Selain pemberlakuan jadwal perjalanan KA yang baru, PT KA juga melakukan rasionalisasi KA Komersial yang tidak produktif, yaitu KA Jayabaya Selatan Surabaya – Jakarta melalui Madiun – Yogyakarta – Solo – Purwokerto. ”Koridor Surabaya – Jakarta untuk kelas komersial sekarang ini semakin lesu. Saatnya kita beralih ke pasar jarak pendek, seperti Madiun – Surabaya yang telah dioperasikan KA Madiun Ekspres, tetapi jadwal perjalanannya belum diakomodir pada Gapeka 2006,” ujar Sudarmo. Lebih dari itu, lanjut Sudarmo, pemberlakuaan Gapeka 2007 juga sebagai upaya mengantisipasi kemajuan di bidang infrastruktur perkereta apian dengan telah selesainya sejumlah pekerjaan peningkatan jalan rel oleh Satuan Kerja (Satker) Prasarana Pokok Perkeretaapian. ”Banyak bagian jalan KA yang semula masih dilalui KA dengan kecepatan rendah karena kondisi bantalan, penambat dan rel yang sudah tua, kini telah ditingkatkan kondisinya, sehingga kecepatan KA dapat ditingkatkan dan ini belum diakomodasi pada Gapeka 2006,” tambah Sudarmo.

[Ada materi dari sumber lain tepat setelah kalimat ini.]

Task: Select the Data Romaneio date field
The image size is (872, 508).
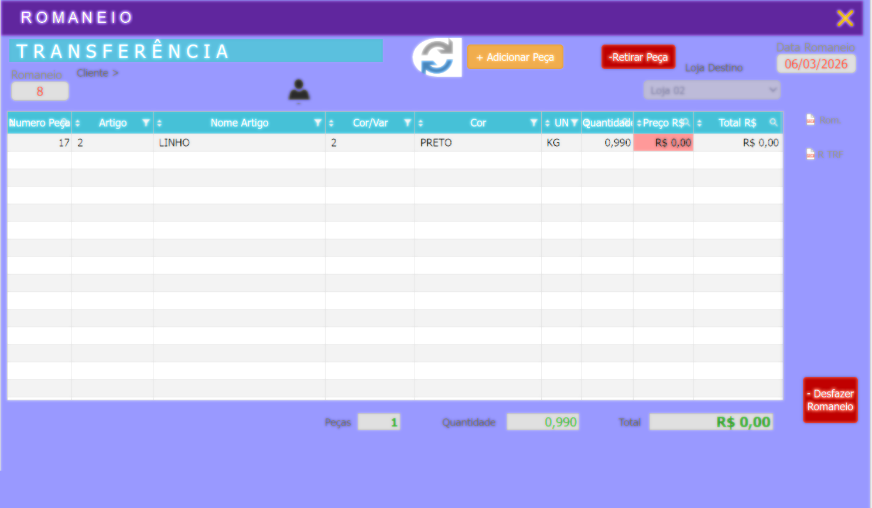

Menurut Sudarmo, Gapeka 2007 memang belum menjamin kesempurnaan perjalanan KA, karena di sepanjang jalan KA masih ada pekerjaan peningkatan kondisi jalan rel yang memerlukan Pembatasan Kecepatan (Taspat). Koridor Bandung – Jakarta untuk KA Parahiyangan masih perlu waktu rata-rata 3 Jam, demikian juga sebaliknya. Tetapi dalam perjalanan sesungguhnya tidak menutup kemungkinan waktu perjalanan itu melebihi 3 Jam. ”Saat ini, antara Padalarang – Cikampek masih terdapat beberapa lokasi yang memerlukan pembatasan kecepatan yang mengakibatkan potensi kelambatan 18 Menit untuk setiap KA. Tetapi, bisa saja KA Parahyangan tepat waktu. Ini sangat tergantung dengan bagaimana taktis Masinis dalam menghilangkan kelambatan, tentunya dengan tetap mempertimbangkan aspek keselamatan KA,” ujar Sudarmo yang menyebutkan trend kelambatan KA selama Semester I 2007 cenderung menurun akibat adanya bagian jalan KA yang sudah ditingkatkan kondisinya.